Material provided:
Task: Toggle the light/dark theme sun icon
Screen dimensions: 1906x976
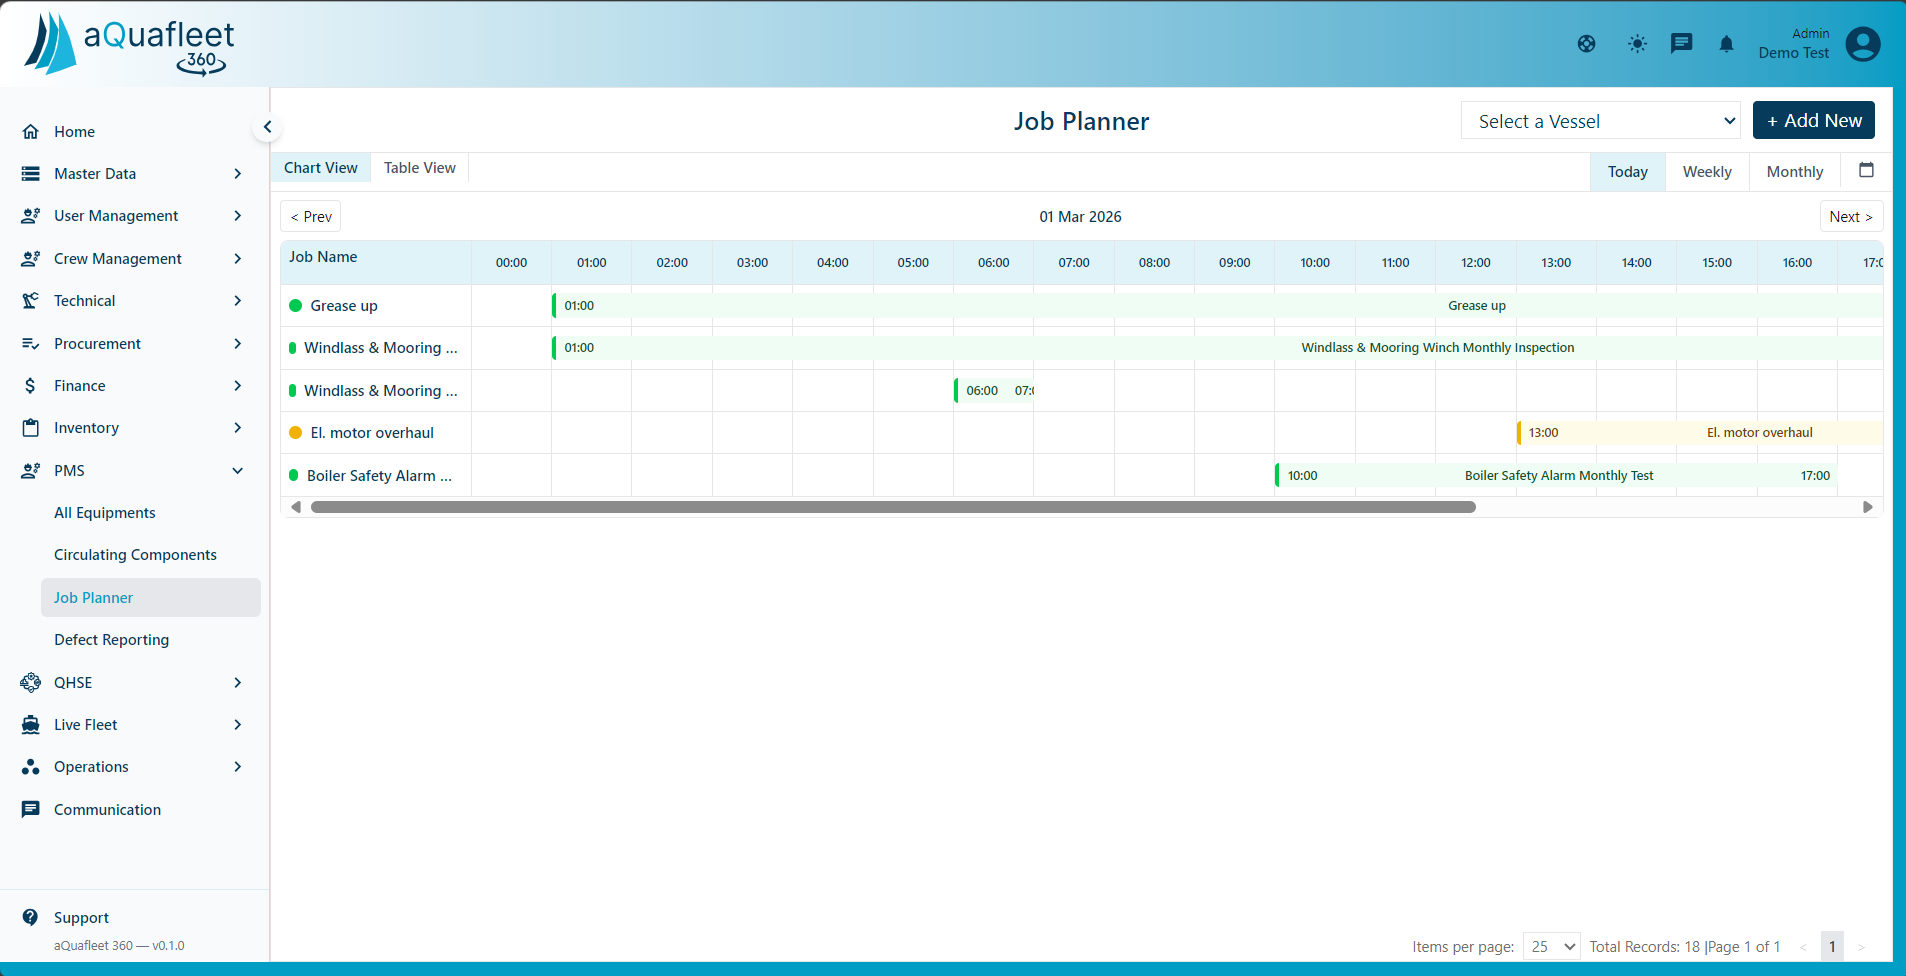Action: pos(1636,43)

==

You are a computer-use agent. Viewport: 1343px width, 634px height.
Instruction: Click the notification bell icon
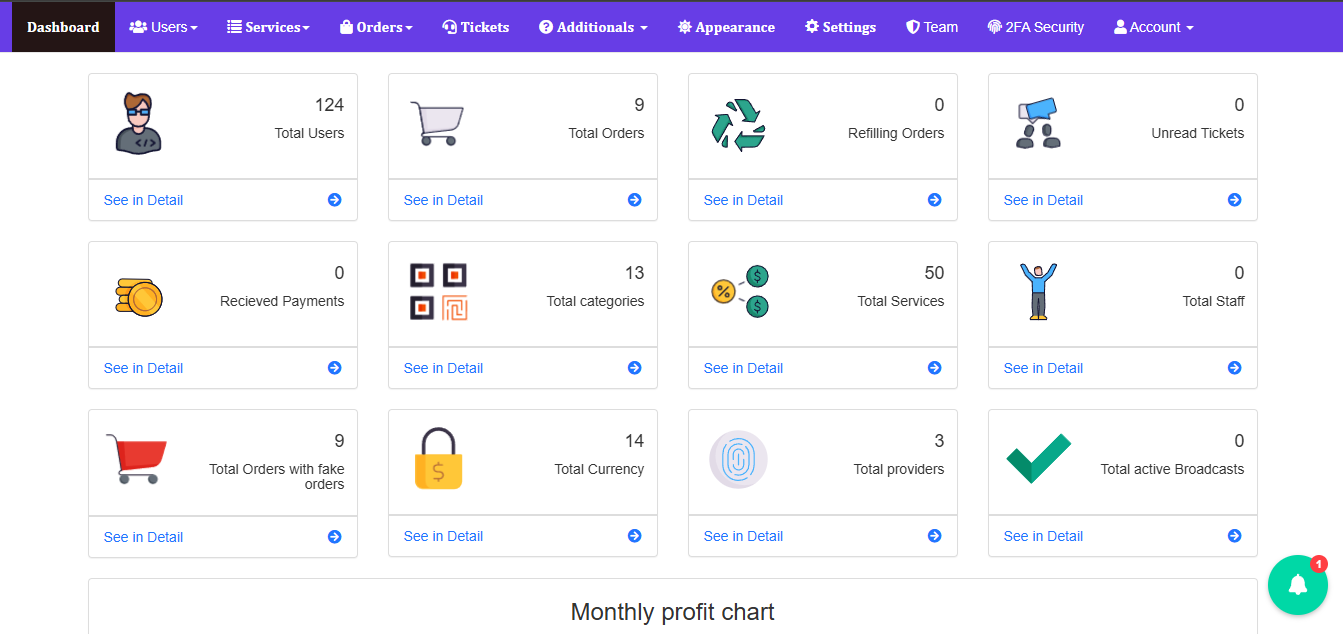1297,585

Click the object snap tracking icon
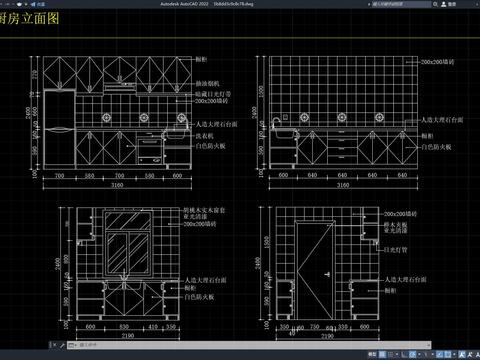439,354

* * *

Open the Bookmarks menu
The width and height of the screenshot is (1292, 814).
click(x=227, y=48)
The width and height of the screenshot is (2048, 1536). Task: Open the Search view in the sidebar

Requirements:
Return the data word for word, starting at the line containing "Task: Toggle the light/dark theme sun icon" and ending at the line containing "Action: pos(1636,43)", with the pictures left out.

Task output:
Task: Toggle the light/dark theme sun icon
Screen dimensions: 1906x976
Action: pos(1636,43)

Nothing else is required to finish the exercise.